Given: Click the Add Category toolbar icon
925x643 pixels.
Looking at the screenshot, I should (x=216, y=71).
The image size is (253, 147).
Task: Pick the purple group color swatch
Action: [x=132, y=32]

◇ ◇ ◇ ◇ ◇ ◇ ◇

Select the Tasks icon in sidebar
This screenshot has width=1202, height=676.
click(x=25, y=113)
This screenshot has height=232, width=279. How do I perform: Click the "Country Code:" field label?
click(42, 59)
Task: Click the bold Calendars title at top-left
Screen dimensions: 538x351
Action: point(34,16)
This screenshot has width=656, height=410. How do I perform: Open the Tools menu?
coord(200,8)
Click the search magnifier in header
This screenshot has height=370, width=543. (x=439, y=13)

◇ ◇ ◇ ◇ ◇ ◇ ◇

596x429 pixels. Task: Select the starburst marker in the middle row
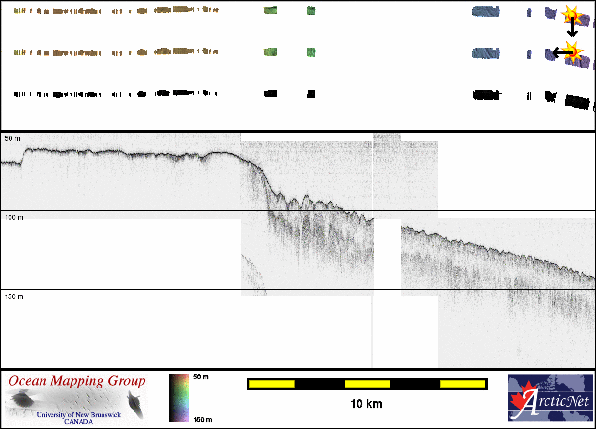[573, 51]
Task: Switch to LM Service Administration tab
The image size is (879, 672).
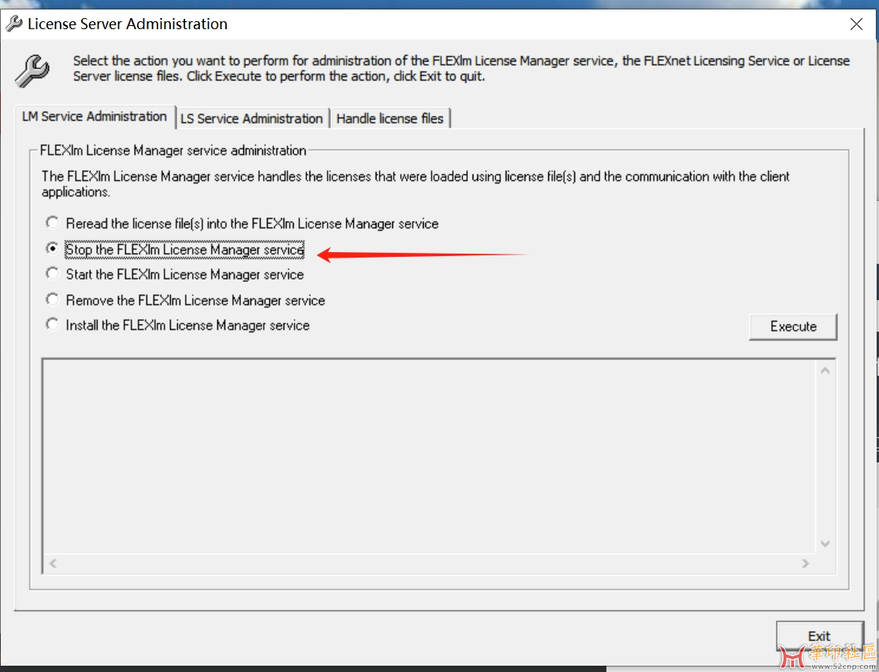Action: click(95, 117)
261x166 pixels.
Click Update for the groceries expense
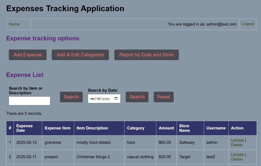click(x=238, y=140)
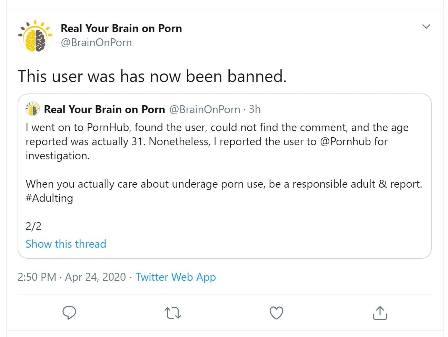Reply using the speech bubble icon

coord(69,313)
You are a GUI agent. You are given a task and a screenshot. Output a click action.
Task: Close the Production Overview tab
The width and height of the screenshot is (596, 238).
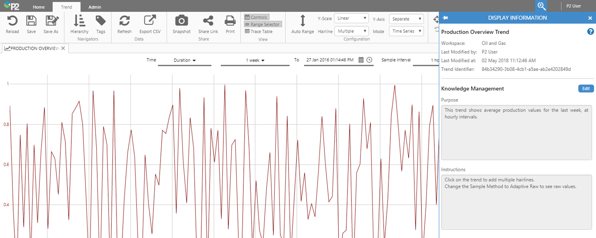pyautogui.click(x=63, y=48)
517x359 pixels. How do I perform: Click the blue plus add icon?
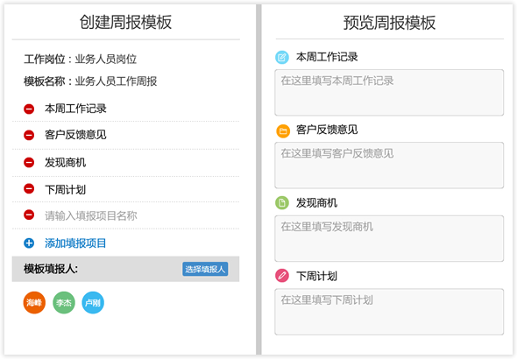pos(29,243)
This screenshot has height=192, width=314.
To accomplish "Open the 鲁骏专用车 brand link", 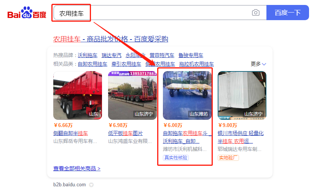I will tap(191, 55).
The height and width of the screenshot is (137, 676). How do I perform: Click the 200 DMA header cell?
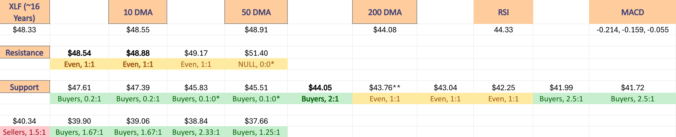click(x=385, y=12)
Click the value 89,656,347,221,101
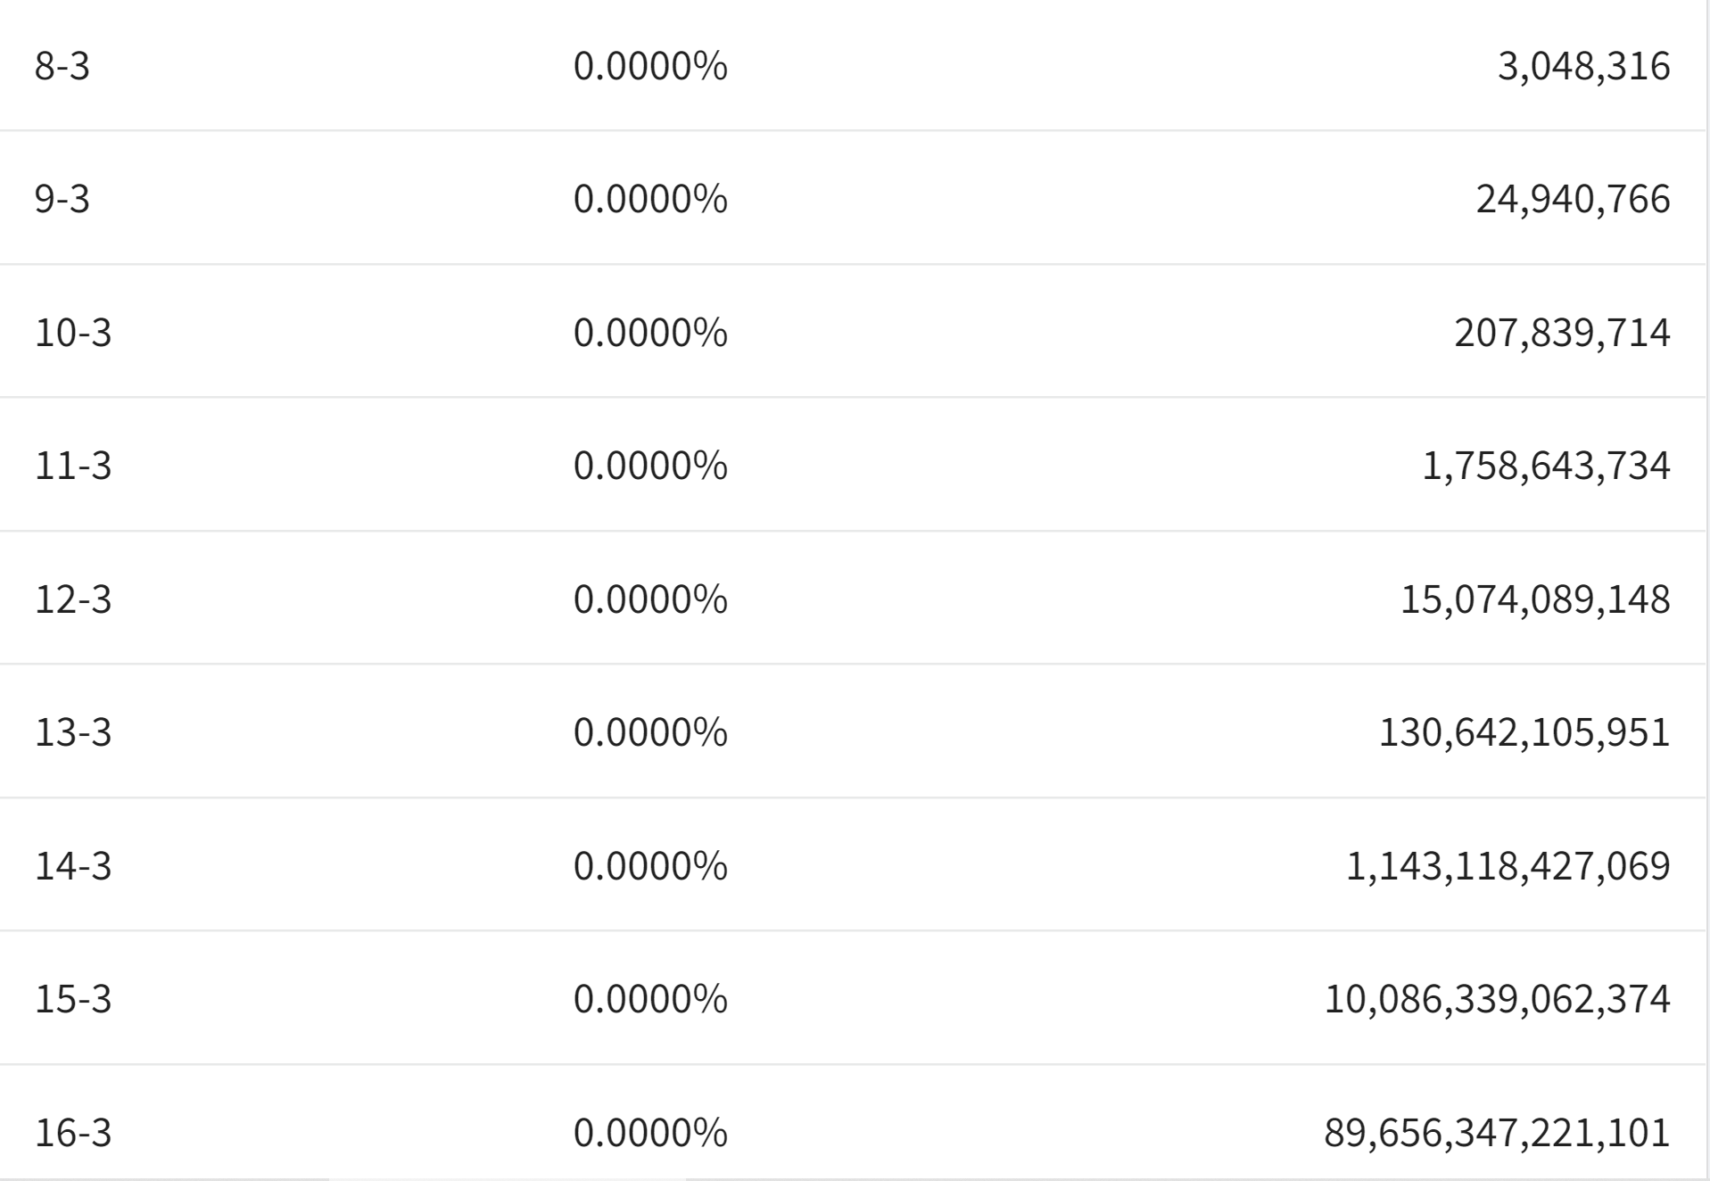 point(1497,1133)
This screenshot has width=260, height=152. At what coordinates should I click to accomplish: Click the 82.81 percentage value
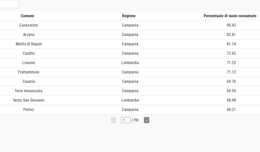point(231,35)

◇ ◇ ◇ ◇ ◇ ◇ ◇

• [TRY IT]: Nothing but the lines from the one with "Click Update for the groceries expense" to the one with "Task: Close the Production Overview tab" above, both included, should be transcribed, exactly and without pictures.

• [WRITTEN RESPONSE]:
Click Update for the groceries expense
click(x=238, y=140)
Reply using the speech bubble icon

coord(69,313)
You are a GUI agent. You are given a task and a screenshot. Output a click action.
Task: Close the Production Overview tab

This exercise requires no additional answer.